抜粋資料:
#####

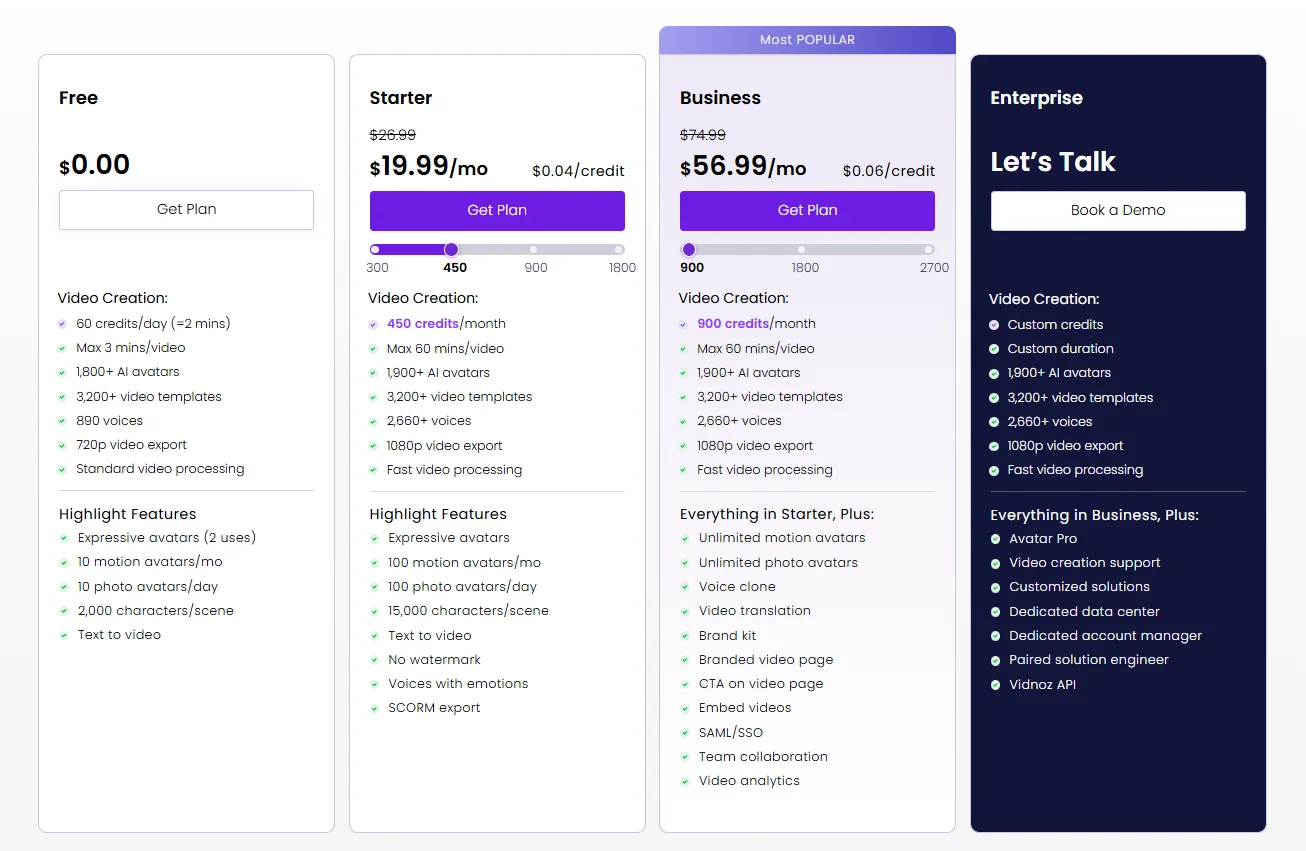Set Starter slider to 300 credits stop
Screen dimensions: 1306x851
[x=375, y=250]
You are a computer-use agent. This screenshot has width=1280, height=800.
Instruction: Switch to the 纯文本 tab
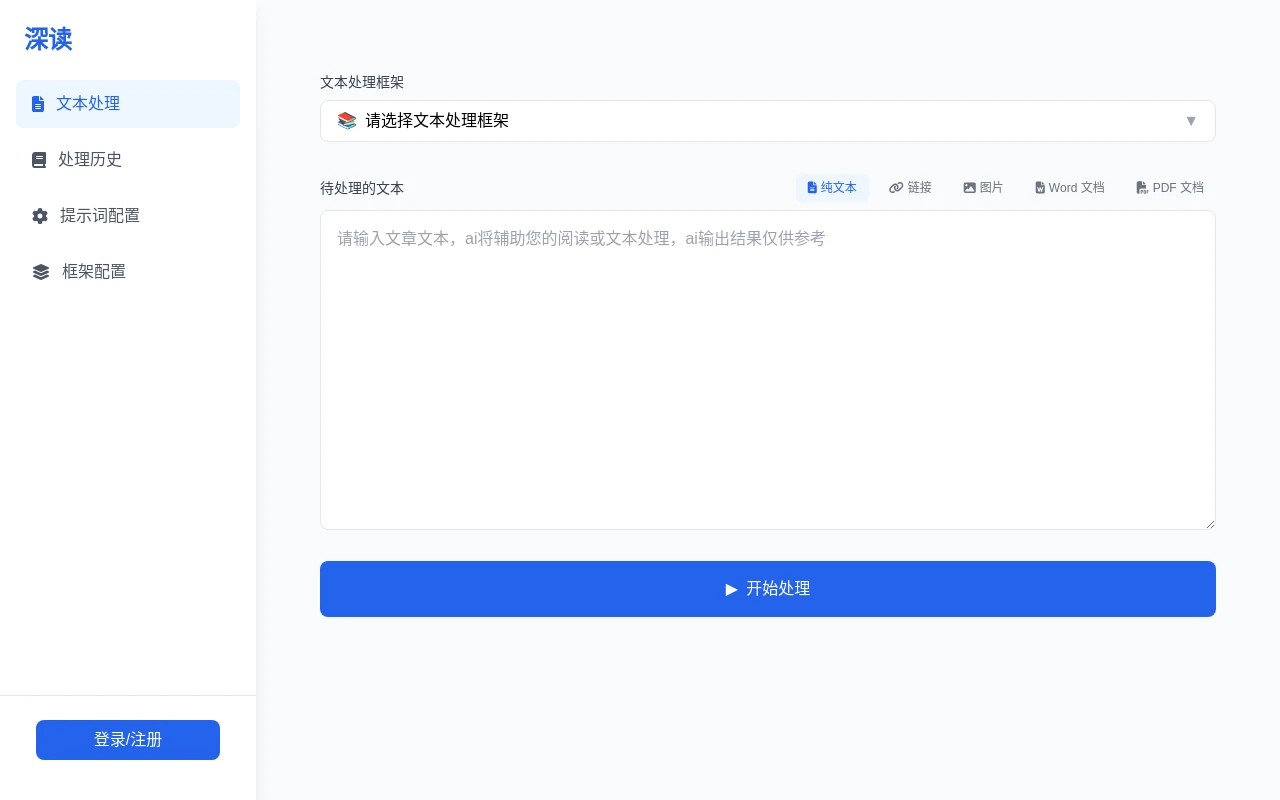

#####

上の資料のすべての行を、空行を除いて番号付きの箇条書きで表しなさい。画像は解答に含めないこと。

1. Set Starter slider to 300 credits stop
2. Screen dimensions: 1306x851
3. [x=375, y=250]
4. You are a computer-use agent. This screenshot has width=1280, height=800.
5. Instruction: Switch to the 纯文本 tab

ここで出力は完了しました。